--- Given passage Enclosed Below ---

As my stalwart yeomen know, I have an abnormally effective immune system. While others may dissolve into fits of cough, sneezes and sniffles with the onset of a cold, I merely shrug as thousands of little white blood cells round up any invading cold viruses and expel them with a stern warning never to return.
When a nasty little flu bug decides to do the rounds of our office (see Note 1), my constitution is such that they take one look at my nostrils and decide to go for an easier target.
Sadly, this doesn’t mean I never get ill. It just means that while others around me are suffering from a cold, I will have contracted a far rarer and far more virulent bug.
At the moment, I am forced to endure a colleague moaning while making all manner of strange noises into a decidedly dodgy looking handkerchief. Every now and again, he looks at me with pink rabbit eyes and moans between fits of coughing and sneezing.
I think he is trying to stitch me up and get me to send him home.

--- End of Enclosed Given passage ---

Activity A
In the immune system passage, what does the colleague make strange noises into?
Activity B
Carry on the immune system passage from its final sentence.
The data here has no connection to the immune system passage.

--- Dataset Enclosed Below ---

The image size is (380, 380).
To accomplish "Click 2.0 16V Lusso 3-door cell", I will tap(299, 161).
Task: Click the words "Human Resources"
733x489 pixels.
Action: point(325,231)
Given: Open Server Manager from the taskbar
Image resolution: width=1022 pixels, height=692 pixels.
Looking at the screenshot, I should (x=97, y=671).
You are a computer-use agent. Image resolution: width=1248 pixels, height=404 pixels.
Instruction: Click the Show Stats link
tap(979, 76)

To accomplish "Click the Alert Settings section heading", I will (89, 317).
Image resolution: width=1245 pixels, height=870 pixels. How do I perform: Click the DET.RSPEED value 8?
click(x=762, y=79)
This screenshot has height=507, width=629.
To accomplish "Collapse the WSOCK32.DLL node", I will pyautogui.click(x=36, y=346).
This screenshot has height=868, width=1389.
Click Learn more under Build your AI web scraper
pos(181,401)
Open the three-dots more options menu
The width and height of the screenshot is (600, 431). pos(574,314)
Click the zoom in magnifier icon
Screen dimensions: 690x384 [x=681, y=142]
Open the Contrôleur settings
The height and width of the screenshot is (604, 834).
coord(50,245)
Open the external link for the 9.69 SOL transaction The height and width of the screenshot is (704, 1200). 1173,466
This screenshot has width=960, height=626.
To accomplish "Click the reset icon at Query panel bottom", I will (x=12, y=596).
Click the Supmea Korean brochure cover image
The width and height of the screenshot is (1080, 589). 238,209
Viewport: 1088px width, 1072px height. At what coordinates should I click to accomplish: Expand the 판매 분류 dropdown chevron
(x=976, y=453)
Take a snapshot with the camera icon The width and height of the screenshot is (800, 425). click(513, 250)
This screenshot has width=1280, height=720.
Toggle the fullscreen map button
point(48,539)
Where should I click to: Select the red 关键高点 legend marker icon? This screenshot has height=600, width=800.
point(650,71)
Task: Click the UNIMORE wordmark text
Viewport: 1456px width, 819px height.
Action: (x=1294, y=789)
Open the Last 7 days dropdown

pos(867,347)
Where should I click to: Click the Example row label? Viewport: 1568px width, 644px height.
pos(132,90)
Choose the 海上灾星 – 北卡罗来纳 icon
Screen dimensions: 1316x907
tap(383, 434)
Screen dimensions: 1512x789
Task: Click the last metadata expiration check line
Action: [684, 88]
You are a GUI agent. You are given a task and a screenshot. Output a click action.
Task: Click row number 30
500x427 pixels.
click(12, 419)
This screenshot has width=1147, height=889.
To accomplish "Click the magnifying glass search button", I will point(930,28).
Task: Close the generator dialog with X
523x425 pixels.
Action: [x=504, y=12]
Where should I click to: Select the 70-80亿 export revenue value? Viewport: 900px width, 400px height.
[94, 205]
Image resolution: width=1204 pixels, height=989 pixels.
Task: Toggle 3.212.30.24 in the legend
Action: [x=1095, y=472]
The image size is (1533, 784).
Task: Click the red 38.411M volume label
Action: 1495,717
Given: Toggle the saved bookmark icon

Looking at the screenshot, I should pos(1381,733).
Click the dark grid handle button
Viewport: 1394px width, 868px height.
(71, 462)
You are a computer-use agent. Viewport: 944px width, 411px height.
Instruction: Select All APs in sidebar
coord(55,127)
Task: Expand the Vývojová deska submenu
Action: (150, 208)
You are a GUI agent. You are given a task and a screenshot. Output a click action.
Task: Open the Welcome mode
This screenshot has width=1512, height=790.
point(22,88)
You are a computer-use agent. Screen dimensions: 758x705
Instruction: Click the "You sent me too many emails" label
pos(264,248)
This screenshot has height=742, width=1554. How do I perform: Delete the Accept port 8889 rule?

--- End of Enclosed Dataset ---

Result A
A decidedly dodgy looking handkerchief.

Result B
That’s not going to happen. I struggled into work today with an army of exotic Bolivian Fugue viruses doing battle over my tonsils while a group of affiliated Asian bugs are being expelled from my every orifice. While I type this, another group of yet unidentified microbes (see Note 2) doing battle inside my cranium are causing a severe headache while being bashed into submission.
Note 1: Which is all too common for my liking. We have a rather old fashioned air conditioning system which flu bugs seem to think is some kind of luxury resort and flock to every winter.
Note 2: Although I have no idea what they are just yet, I remain convinced that they would prove fatal to a lesser being than me.